◆ **Reading text**

I doubt you want the choke heater on "I" unless I'm missing something. You want it to full +12v on the "on" position of the ignition switch.

As to your "I" terminal, too bad you can't send a diagram of how this is wired. If you look at a wiring diagram, usually +coil is fed through the ballast resistor from the ignition switch. The -coil terminal is fed by the points in the distributor. That means when the points are closed (I know you don't have points now) the full circuit drops the voltage to +9 or so at the coil, to keep the overall power in the coil lower, to avoid burning the points more than needed while running.

On crank for hotter spark, the "I" terminal is supposed to have full +12v which bypasses the ballast resistor. On no crank (any key setting other than start) the "I" terminal should be an open circuit. It sounds like yours is not, or I can't figure out some other miswiring from the words.

If, with the Pertronix, you are trying to get full +12v to the coil all the time, then you should NEVER have +9v anytime ... do you have +12v on the coil, key on? If you only have +9v on the coil, then maybe these are related. You say in another post you did bypass the ballast, but if you did, you would not have +9 from it. Maybe remove the ballast resistor entirely, unplug it, see what changes?
 
Yes, I have very close to 12 V to the coil through the wire. When i hook it to the '+' terminal on the coil, it drops to ~9.5 - the Pertronix unit in the distributor puts a load on it and drops the voltage(?). I confirmed this by disconnecting both wires from the coil terminal and checked the voltage in the wire before and after connecting just the Pertronix.

As for the choke heater - same deal. The incoming wire (to 'I' terminal carries almost 12 V but when I attach the choke, it drops to under 10 V.
The choke operates normally - it closes when i poke the pedal and it opens slowly (and completely) within a few minutes of start up.

The coil only has 4 wires to it. '+' has the incoming 12 V from the key (bypassing ballast) and a wire going to the Pertronix under the distributor cap.
'-' has the tach wire and another wire going to the Pertronix.

I have good grounds. I checked the engine and frame to the voltage in the battery and it was all identical (I already have a ground strap between the engine and the firewall - my buddy forgot his and had ignition problems...)

I did wire directly to the coil from the battery and it did not change how the engine ran so this issue may effect my startup but I am inclined to doubt that it is the root cause of my poor idle, low vacuum.

I broke down and took the car in for the exhaust installation and my wife (who followed me) said there was a good amount of black smoke when I accelerated hard. Maybe at WOT it's running rich - but again, that wouldn't explain 8 to 10 inches of vacuum at idle since the carb seems to respond to idle adjustments as normal (dies if I turn the needles in all the way).
 
"When i hook it to the '+' terminal on the coil, it drops to ~9.5 - the Pertronix unit in the distributor puts a load on it and drops the voltage(?). "

◆ **Extracted records**
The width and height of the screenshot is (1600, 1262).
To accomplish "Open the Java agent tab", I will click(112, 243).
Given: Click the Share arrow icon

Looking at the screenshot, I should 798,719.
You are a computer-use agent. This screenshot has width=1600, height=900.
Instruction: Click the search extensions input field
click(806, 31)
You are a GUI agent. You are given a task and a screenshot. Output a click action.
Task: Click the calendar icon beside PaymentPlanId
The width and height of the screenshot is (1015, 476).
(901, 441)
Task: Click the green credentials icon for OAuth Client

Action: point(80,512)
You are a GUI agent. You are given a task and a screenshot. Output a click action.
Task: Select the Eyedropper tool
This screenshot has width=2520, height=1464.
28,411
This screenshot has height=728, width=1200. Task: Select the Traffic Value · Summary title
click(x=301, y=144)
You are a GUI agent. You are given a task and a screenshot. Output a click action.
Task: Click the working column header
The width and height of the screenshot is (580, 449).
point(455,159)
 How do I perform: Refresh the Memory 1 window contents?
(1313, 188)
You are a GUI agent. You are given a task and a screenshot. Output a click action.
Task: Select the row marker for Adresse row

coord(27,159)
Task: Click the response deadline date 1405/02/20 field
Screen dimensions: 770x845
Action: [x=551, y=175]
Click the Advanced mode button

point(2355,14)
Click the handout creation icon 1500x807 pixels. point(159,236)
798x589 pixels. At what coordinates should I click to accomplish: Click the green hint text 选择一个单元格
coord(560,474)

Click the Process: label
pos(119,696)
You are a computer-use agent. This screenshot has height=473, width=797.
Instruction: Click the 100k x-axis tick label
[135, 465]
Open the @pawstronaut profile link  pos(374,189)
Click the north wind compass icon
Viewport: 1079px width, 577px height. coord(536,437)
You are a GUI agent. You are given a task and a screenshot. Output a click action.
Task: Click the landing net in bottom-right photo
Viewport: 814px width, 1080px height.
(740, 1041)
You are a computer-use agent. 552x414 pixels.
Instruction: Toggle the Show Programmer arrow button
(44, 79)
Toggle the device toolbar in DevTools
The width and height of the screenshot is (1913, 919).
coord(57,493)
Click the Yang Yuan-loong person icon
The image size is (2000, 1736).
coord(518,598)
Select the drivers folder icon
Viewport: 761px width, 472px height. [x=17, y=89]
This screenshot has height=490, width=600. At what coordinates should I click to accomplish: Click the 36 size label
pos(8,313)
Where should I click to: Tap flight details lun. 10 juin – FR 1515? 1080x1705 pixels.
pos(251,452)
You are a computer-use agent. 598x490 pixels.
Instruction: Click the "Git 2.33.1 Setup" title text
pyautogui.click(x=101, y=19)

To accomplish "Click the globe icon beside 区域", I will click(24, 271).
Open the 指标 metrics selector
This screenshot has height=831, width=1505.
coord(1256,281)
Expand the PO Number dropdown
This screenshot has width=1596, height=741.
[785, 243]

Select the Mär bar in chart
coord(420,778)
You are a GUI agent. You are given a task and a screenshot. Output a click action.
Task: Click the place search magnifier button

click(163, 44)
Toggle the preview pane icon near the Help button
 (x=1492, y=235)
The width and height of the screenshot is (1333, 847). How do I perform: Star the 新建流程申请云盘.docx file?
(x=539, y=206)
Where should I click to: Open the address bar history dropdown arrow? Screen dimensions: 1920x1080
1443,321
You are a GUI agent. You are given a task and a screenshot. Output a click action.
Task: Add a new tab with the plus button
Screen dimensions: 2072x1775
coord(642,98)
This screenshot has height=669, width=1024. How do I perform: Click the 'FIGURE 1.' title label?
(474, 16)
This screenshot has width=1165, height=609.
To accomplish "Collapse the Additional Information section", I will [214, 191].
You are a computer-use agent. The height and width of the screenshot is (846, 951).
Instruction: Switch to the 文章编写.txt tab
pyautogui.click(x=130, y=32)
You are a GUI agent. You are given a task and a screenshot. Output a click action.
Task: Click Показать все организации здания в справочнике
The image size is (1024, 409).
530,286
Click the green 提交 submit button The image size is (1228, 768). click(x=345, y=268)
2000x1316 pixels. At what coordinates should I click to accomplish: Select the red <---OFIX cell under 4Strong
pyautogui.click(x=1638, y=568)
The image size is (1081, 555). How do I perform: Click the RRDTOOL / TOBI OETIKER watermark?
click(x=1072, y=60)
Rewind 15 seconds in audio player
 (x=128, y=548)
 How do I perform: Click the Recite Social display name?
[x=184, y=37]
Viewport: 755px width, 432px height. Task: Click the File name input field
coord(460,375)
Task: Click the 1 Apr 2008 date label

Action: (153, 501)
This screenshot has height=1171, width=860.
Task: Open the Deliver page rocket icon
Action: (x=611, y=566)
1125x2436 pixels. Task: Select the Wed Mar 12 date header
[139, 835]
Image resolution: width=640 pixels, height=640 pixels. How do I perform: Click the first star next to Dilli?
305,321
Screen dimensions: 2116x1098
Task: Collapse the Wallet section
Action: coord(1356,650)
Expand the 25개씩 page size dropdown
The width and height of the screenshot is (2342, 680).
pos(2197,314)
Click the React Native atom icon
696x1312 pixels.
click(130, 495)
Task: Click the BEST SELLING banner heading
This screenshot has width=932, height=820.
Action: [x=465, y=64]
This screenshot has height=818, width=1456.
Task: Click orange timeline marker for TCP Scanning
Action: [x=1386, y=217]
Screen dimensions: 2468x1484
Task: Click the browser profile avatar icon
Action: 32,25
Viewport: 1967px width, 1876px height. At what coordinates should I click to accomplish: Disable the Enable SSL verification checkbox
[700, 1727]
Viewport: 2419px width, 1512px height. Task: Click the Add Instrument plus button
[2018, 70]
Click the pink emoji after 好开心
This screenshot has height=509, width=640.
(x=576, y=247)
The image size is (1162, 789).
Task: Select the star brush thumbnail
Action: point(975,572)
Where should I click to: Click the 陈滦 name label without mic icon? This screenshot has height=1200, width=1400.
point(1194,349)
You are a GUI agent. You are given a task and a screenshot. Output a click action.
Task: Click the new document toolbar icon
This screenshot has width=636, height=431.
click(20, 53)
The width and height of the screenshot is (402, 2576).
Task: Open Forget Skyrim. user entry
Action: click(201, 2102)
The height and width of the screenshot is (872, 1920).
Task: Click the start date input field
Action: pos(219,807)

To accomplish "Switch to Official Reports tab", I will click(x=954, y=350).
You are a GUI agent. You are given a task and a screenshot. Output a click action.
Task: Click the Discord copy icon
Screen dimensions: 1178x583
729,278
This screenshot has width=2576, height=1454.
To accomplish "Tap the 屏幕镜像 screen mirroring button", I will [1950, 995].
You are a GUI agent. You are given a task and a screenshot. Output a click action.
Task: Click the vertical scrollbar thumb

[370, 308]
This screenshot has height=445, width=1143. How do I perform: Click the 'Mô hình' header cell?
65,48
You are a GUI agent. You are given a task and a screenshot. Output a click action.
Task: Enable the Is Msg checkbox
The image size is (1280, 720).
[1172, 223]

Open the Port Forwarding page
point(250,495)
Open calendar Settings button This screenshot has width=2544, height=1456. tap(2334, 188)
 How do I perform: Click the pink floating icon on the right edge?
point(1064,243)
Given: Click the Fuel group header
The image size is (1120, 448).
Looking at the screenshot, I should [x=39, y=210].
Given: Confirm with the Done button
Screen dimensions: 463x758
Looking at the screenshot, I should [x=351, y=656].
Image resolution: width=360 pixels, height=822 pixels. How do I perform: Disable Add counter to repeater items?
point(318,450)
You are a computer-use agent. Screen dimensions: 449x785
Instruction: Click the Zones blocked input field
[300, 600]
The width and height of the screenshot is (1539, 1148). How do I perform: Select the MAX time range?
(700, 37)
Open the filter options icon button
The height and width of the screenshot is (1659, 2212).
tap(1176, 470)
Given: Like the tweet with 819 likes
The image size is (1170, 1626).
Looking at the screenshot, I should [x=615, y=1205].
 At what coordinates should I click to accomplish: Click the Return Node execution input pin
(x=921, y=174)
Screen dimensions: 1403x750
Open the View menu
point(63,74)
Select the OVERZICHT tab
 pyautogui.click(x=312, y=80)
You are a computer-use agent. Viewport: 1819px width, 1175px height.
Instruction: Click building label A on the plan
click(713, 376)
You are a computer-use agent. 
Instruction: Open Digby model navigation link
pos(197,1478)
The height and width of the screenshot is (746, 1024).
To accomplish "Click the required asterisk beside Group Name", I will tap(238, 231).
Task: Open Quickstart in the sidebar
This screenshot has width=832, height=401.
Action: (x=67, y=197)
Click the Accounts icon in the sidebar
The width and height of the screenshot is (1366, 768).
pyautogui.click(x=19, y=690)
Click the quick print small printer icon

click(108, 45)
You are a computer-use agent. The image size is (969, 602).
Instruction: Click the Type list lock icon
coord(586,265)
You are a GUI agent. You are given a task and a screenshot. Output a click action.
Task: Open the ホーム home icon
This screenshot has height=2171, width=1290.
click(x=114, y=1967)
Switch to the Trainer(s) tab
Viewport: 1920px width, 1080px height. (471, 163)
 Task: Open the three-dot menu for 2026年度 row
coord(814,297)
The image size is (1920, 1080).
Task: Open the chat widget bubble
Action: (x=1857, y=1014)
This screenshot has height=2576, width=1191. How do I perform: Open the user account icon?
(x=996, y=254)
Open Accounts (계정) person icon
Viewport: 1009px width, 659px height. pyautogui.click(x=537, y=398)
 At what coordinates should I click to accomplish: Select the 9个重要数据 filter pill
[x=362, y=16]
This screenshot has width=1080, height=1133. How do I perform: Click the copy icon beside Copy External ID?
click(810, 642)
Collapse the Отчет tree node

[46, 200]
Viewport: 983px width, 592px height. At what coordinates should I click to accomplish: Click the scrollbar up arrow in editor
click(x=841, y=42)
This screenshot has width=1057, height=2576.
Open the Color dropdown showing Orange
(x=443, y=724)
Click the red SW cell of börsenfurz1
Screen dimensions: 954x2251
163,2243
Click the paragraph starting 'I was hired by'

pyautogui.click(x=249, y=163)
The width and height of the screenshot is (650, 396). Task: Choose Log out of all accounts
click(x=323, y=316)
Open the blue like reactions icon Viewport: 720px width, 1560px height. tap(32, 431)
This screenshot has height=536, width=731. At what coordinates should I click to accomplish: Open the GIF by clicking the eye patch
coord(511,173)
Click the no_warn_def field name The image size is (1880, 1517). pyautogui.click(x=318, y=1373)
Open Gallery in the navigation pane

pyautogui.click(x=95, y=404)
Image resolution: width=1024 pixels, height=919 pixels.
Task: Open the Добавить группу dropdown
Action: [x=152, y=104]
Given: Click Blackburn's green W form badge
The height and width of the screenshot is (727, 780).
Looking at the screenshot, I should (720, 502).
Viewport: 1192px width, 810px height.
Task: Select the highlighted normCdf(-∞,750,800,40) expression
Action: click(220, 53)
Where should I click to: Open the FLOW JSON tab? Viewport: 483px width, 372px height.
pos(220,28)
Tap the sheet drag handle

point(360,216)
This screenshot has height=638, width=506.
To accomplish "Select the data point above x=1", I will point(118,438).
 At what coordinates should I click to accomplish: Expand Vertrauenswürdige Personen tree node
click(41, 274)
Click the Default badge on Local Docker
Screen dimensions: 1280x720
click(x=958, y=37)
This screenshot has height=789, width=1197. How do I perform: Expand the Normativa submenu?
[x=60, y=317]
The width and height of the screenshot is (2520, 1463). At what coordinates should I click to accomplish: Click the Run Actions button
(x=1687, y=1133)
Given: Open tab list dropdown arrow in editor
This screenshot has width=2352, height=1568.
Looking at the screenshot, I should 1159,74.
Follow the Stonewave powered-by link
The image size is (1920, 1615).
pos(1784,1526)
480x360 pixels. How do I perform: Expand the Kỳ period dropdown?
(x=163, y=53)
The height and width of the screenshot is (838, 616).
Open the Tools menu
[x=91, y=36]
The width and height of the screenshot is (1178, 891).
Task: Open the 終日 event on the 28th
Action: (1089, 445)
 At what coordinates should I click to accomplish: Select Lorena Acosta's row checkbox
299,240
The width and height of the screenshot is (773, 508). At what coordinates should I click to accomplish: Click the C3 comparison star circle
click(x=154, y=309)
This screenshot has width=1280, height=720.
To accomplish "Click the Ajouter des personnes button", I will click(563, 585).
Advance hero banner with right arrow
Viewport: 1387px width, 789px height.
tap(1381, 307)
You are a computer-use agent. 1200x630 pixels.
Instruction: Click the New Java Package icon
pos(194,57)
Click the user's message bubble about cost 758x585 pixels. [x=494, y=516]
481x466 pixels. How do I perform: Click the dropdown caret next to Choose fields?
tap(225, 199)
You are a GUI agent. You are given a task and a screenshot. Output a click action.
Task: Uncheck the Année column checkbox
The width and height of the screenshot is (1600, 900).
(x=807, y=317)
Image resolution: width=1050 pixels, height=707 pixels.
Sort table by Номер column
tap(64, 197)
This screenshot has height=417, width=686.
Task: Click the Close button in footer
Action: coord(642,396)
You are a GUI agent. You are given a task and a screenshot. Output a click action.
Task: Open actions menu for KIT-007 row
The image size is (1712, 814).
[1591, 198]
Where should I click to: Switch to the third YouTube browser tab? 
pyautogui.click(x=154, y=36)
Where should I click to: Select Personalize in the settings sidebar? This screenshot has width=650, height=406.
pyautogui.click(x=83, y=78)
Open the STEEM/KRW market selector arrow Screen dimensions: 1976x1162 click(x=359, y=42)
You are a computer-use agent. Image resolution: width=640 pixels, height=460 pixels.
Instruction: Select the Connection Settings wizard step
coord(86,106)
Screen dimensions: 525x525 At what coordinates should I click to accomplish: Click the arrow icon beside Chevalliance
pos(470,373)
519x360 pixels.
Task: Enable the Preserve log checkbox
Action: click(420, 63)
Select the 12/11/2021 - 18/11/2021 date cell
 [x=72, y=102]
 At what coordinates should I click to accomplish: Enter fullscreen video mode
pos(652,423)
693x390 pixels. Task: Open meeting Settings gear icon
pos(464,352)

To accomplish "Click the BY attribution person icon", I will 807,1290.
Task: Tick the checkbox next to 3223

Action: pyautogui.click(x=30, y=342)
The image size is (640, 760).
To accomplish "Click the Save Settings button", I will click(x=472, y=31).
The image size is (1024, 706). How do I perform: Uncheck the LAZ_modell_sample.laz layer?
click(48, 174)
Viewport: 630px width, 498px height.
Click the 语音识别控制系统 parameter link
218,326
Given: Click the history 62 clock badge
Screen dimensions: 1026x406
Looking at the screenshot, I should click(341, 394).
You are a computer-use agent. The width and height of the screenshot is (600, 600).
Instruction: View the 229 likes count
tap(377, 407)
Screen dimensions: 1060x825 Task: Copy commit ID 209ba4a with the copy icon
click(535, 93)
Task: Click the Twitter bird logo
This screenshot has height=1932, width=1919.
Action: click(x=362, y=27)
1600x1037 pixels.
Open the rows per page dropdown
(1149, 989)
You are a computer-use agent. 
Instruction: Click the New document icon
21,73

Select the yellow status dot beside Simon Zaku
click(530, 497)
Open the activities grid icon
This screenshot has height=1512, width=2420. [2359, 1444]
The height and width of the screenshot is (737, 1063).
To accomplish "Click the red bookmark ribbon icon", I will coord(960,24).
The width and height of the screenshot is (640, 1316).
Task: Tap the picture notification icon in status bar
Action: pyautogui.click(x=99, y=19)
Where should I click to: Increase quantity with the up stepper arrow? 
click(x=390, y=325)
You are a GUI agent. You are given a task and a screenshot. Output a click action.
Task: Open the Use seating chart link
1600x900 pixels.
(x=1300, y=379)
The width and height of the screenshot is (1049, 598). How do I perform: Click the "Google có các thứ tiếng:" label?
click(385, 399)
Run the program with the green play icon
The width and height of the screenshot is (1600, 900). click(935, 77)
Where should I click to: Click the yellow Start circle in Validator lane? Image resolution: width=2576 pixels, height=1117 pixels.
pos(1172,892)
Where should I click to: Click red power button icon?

◆ **Exercise instructions**
(a) In the post about ignition wiring, what did the writer's wife see when the car was accelerated hard?
(b) Retype the records starting with the line that contains "I will 807,1290." and going on through the last line of the records.
The post about ignition wiring and the records have no connection to each other.

◆ **Worked answers**
(a) She saw a good amount of black smoke.

(b)
To accomplish "Click the BY attribution person icon", I will 807,1290.
Task: Tick the checkbox next to 3223

Action: pyautogui.click(x=30, y=342)
The image size is (640, 760).
To accomplish "Click the Save Settings button", I will click(x=472, y=31).
The image size is (1024, 706). How do I perform: Uncheck the LAZ_modell_sample.laz layer?
click(48, 174)
Viewport: 630px width, 498px height.
Click the 语音识别控制系统 parameter link
218,326
Given: Click the history 62 clock badge
Screen dimensions: 1026x406
Looking at the screenshot, I should click(341, 394).
You are a computer-use agent. The width and height of the screenshot is (600, 600).
Instruction: View the 229 likes count
tap(377, 407)
Screen dimensions: 1060x825 Task: Copy commit ID 209ba4a with the copy icon
click(535, 93)
Task: Click the Twitter bird logo
This screenshot has height=1932, width=1919.
Action: click(x=362, y=27)
1600x1037 pixels.
Open the rows per page dropdown
(1149, 989)
You are a computer-use agent. 
Instruction: Click the New document icon
21,73

Select the yellow status dot beside Simon Zaku
click(530, 497)
Open the activities grid icon
This screenshot has height=1512, width=2420. [2359, 1444]
The height and width of the screenshot is (737, 1063).
To accomplish "Click the red bookmark ribbon icon", I will coord(960,24).
The width and height of the screenshot is (640, 1316).
Task: Tap the picture notification icon in status bar
Action: pyautogui.click(x=99, y=19)
Where should I click to: Increase quantity with the up stepper arrow? 
click(x=390, y=325)
You are a GUI agent. You are given a task and a screenshot. Output a click action.
Task: Open the Use seating chart link
1600x900 pixels.
(x=1300, y=379)
The width and height of the screenshot is (1049, 598). How do I perform: Click the "Google có các thứ tiếng:" label?
click(385, 399)
Run the program with the green play icon
The width and height of the screenshot is (1600, 900). click(935, 77)
Where should I click to: Click the yellow Start circle in Validator lane? Image resolution: width=2576 pixels, height=1117 pixels.
pos(1172,892)
Where should I click to: Click red power button icon?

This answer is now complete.